Are thresholds for logistic regression models prevalence-specific?

Question

I wonder if thresholds for logistic regression models are prevalence-specific. I assume that they are, however, I am not sure about the basic statistical principles behind it and how to deal with the implications for clinical practice.

Example:

A hospital wants do deploy a logistic regression model to predict lymph node metastasis in prostate cancer patients. The model is recommended by a specialist society and widely accepted in the medical community.

For model development, a research group used a large dataset where the prevalence of lymph node metastasis was low (15%). They used a lab value (PSA) and age as predictors. After external validation with data from hospitals with similar prevalence (15 %), decision curve analysis and discussing the benefits and harms of the treatment the specialist society found a threshold probability of ≥0.10 appropriate regarding decision if a patient needs specific surgery (medically reasonable amount of true positive and false positive results).

Now the hospital is deploying the model in their surgery consultation-hour (expected prevalence of Patients with lymph node metastasis = 30%).

Questions:

Can they deploy the same threshold probability if they want to have similar true positive and false positive results?
If not, how should the model and/or threshold probability be adjusted (to get similar true positive and false positive results)?

What I already found on this topic:

An interresting blog about prevalence and probability, however, it does not answer my question regarding thresholds.

The Transparent Reporting of a multivariable prediction model for Individual Prognosis or Diagnosis (TRIPOD) statement (W17):

In general, models will be more generalizable when the case mix of the new population is within the case mix range of the development population (186). However, as we describe under item 10e (see also Box C and Table 3), one may adjust or update a previously developed prediction model that is applied in another setting to the local circumstances of the new setting to improve the model transportability.

from W17 Table 3:

Updating Method: Adjustment of the intercept(baseline risk/hazard)

Reason for Updating: Difference in the outcome frequency (prevalence or incidence) between development and validation sample

Reproducible Example in R:

#library
library(tidyverse)
library(rmda)

# train data (prevalence= 15%)
train <- tibble(id=1:1000,
                    class=c(rep(1,150),rep(0,850)))

set.seed(1)
train %>% 
  group_by(id) %>% 
  mutate(
  PSA=case_when(class==1 ~ runif(1,1,100),TRUE ~ runif(1,1,40)),
  Age=case_when(class==1 ~ runif(1,30,80),TRUE  ~runif(1,30,60))) -> d.train
  

# test data same prevalence (15%)
test <- tibble(id=1:1000,
                class=c(rep(1,150),rep(0,850)))

set.seed(23)
test %>% 
  group_by(id) %>% 
  mutate(
    PSA=case_when(class==1 ~ runif(1,1,100),TRUE ~ runif(1,1,50)),
    Age=case_when(class==1 ~ runif(1,30,80),TRUE  ~runif(1,25,60))) -> d.test_same_prev



# test data high prevalence (30%)
test1 <- tibble(id=1:1000,
               class=c(rep(1,350),rep(0,650)))

set.seed(123)
test1 %>% 
  group_by(id) %>% 
  mutate(
    PSA=case_when(class==1 ~ runif(1,1,100),TRUE ~ runif(1,1,50)),
    Age=case_when(class==1 ~ runif(1,30,80),TRUE  ~runif(1,25,60))) -> d.test_higher_prev


# train logistic regression model
glm(class ~ Age+PSA, data=d.train,family = binomial) -> model


# make predictions in cohort with same prevalence
predict(model,d.test_same_prev, type="response") -> preds1
plot(preds1)

# make predictions in cohort with high prevalence
predict(model,d.test_higher_prev, type="response") -> preds2
plot(preds2)



# decision curve analysis same prevalence
d.dca.same <- data.frame(reference=d.test_same_prev$class,predictor=preds1)

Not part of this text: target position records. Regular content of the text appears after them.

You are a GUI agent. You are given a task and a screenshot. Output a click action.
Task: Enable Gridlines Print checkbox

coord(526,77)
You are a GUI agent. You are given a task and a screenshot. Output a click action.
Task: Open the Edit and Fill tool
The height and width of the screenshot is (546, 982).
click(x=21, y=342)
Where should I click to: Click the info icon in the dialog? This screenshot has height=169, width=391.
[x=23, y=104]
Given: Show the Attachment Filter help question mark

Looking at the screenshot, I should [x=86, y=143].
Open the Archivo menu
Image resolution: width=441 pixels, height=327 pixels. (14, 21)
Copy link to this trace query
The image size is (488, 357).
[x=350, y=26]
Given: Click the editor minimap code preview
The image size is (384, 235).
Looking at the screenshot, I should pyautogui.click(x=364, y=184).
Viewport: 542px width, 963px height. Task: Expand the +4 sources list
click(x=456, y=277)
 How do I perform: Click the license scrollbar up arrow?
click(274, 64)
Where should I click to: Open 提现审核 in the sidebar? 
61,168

dca.same <-decision_curve(reference ~predictor,d.dca.same,fitted.risk=TRUE, bootstraps = 10)

plot_decision_curve(dca.same,confidence.intervals=FALSE)



# decision curve analysis high prevalence
d.dca.high <- data.frame(reference=d.test_higher_prev$class,predictor=preds2)

dca.high <-decision_curve(reference ~predictor,d.dca.high,fitted.risk=TRUE, bootstraps = 10)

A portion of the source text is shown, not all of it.